"Wherefore those that invented Microscopes . . . [did] the world more injury then benefit.""But as Boys that play with watry Bubbles, or fling Dust into each others Eyes, or make a Hobby-horse of Snow, are worthy of reproof rather then praise, for wasting their time with useless sports; so those that addict themselves to unprofitable Arts, spend more time then they reap benefit thereby."
Hindsight is 20/20, so of course we know what wonders the "Art of Micrography" has done for scientific discovery. We can laugh at silly Cavendish's shortsightedness.
This parallels to our oft-stated perception of internet use. We have a great deal of scorn for people addicted to technology (Facebook, video games, Internet, etc.), and we aren't ashamed of it. Are we, too, displaying our shortsightedness?
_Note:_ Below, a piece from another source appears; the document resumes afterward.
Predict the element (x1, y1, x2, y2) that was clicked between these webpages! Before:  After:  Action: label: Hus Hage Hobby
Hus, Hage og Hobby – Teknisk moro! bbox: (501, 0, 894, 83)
Have we dismissed Facebook as a worthless waste of time without realizing its potential to do good? I can't say I know a way that Facebook, for example, will change the world for the better, but I do know that it has allowed me to find addresses to write to my friends on missions, contact Tibetans in India, and find old friends who'd moved far away, all of which would have been very difficult without Facebook.
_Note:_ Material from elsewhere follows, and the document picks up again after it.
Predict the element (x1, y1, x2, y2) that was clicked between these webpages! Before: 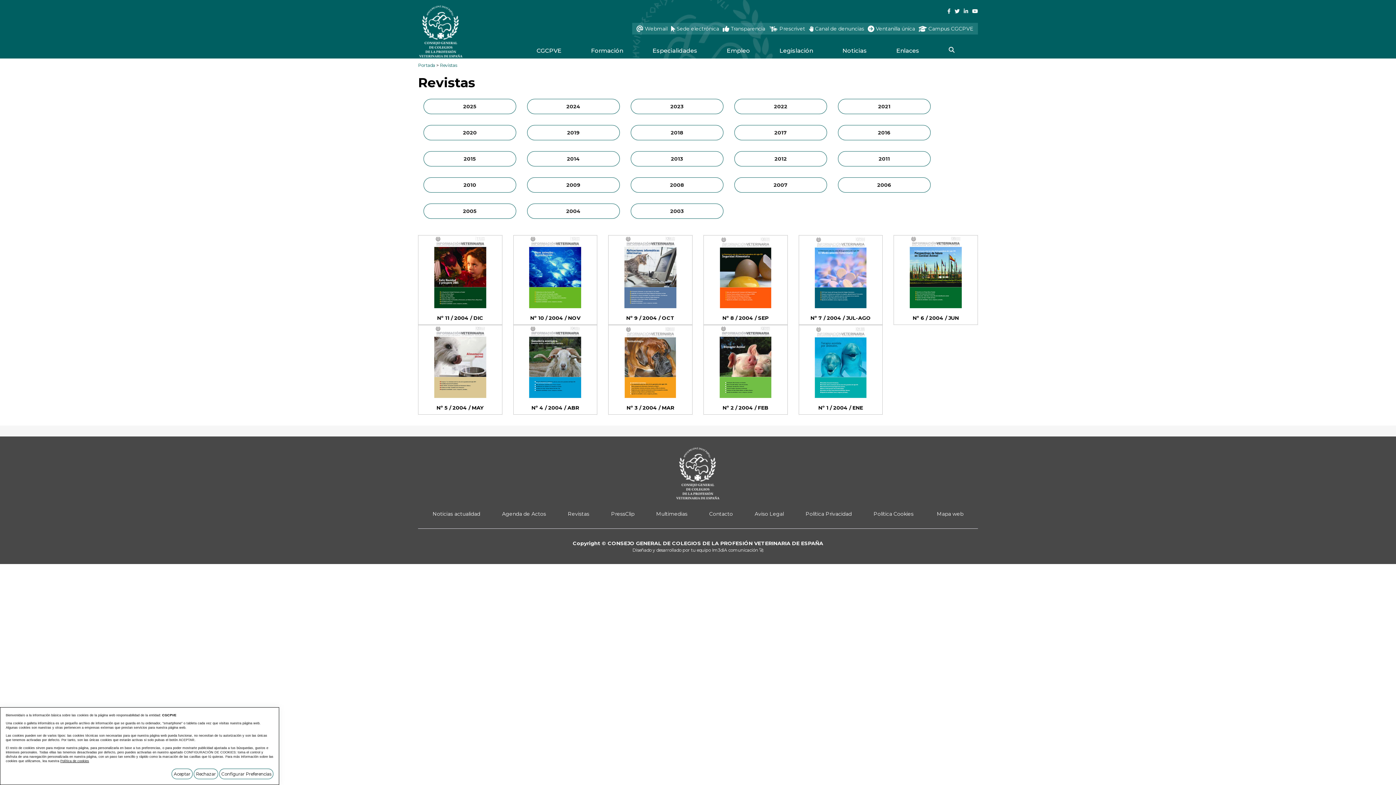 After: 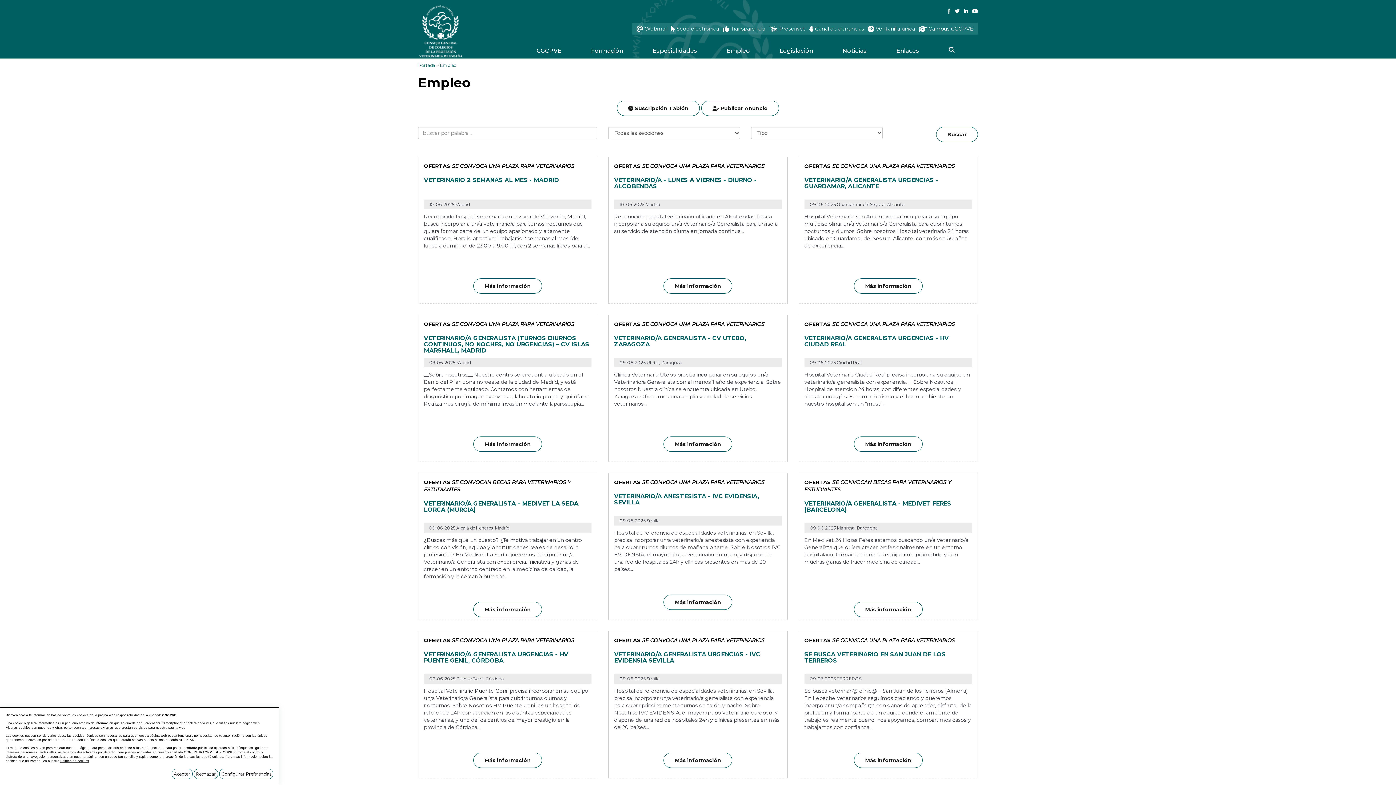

We do, however, have specific counsel from an apostle of God concerning the digital age. Elder Bednar said:
I raise an apostolic voice of warning about the potentially stifling, suffocating, suppressing, and constraining impact of some kinds of cyberspace interactions and experiences upon our souls. . . . I am not suggesting all technology is inherently bad; it is not. Nor am I saying we should not use its many capabilities in appropriate ways to learn, to communicate, to lift and brighten lives, and to build and strengthen the Church; of course we should. But I am raising a warning voice that we should not squander and damage authentic relationships by obsessing over contrived ones."
Technology in the classroom, used appropriately, can "lift and brighten lives" by helping students to learn effectively. However, our scorn for technology obsession likely comes from the "suffocating" effect of misuse, the dangers that inspired Elder Bednar's warning. How are we missing the full potential of technology? How can we keep from slipping into improper use?